Last year I attended Velocity 2010 from the Operations side of things as an Operations Engineer at SugarCRM, this year, I attended as a Software Developer at Highgroove Studios which influenced my choice of sessions and my perspective.
Outside of the sessions, there was almost too much going on to keep track of. A full job board, a full exhibit hall, and people from every company that is anybody in the internet space. I got face time with people from Facebook, Yahoo, Google, Youtube, Heroku, Opscode, Dyn, Amazon Web Services, eBay, AOL, Github, VMware, and plenty of others. Some were casual conversations about company culture between sessions or at a meal, others were detailed QA at their booths getting specific needs I had worked out. Specifically, I learned some things from developers at Amazon and Heroku that will help me write better applications, and I might be moving a bunch of things over to Dyn's services. Steaks with Facebook's AppOpps guys were delicious, they know I'm not ready to move out to the bay, and the guy sitting next to me was part of a team that held the Internet2 Land Speed Record for a period of time as a grad student in Spain.
The slides and videos are slowly being posted so head over there to see the full spread. This was going to be my recommendation for the things to watch/read, but it ended up being a short description of most of the sessions I went to, all of which are worth paying some attention to.

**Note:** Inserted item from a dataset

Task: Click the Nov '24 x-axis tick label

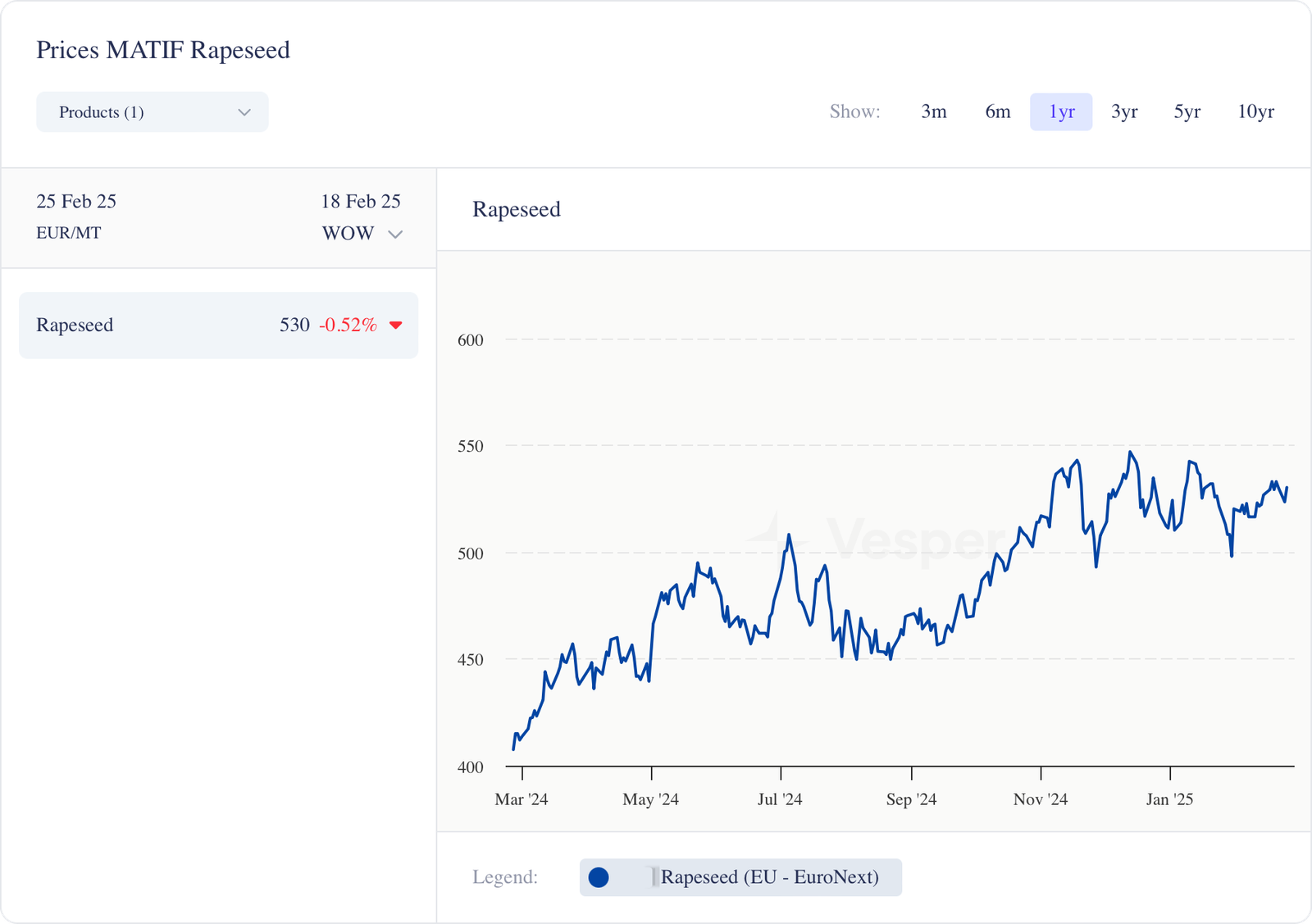Action: tap(1040, 799)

How to Scale Dirty and it's Influence on People - Philip Kromer (Infochimps), Dennis Yang (Infochimps)
These guys have some pretty good processes going on, and have the approach to scaling at a startup figured out. A few quotes from them:
- "A startup is a tool to turn time and money into a validaiton of what the world wants"

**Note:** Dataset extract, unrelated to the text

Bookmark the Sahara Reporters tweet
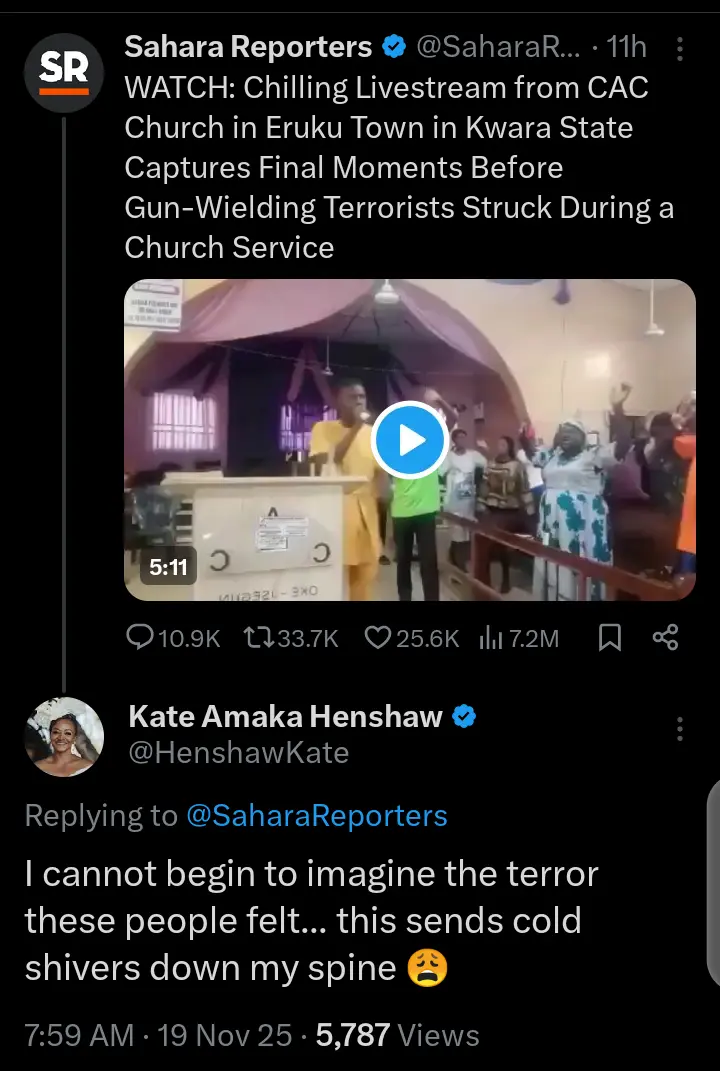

- "Only automate out of boredom or terror"
- "Don't solve problems you'd like to have"
Perhaps the most interesting part of their talk was introducing 'radical decoupling' which is reducing the critical path edges by splitting code into multiple non-dependent components that can be developed/tested/run individually. Specifically for Ruby on Rails, they recommend using Rails Engines to split things up. 2 separate codebases of 1000 lines of code each is much easier to develop/test/run than a single 2000 line codebase.
Advanced PostMortem Fu & Human Error 101 - John Allspaw (Etsy)
Allspaw is no stranger to these conferences and is one of the "Rockstar" Operations guys out there. He uses a lot of words and concepts from Human Factors and formal analysis of systems and errors that is pretty uncommon to the 'startup' scene, but they're extremely useful. (And he mentioned a favorite book of mine: Normal Accidents: Living with High-Risk Technologies .) Once the video of his talk gets posted, I highly recommend watching it. A few quotes:
- "Human error is an effect, not a cause"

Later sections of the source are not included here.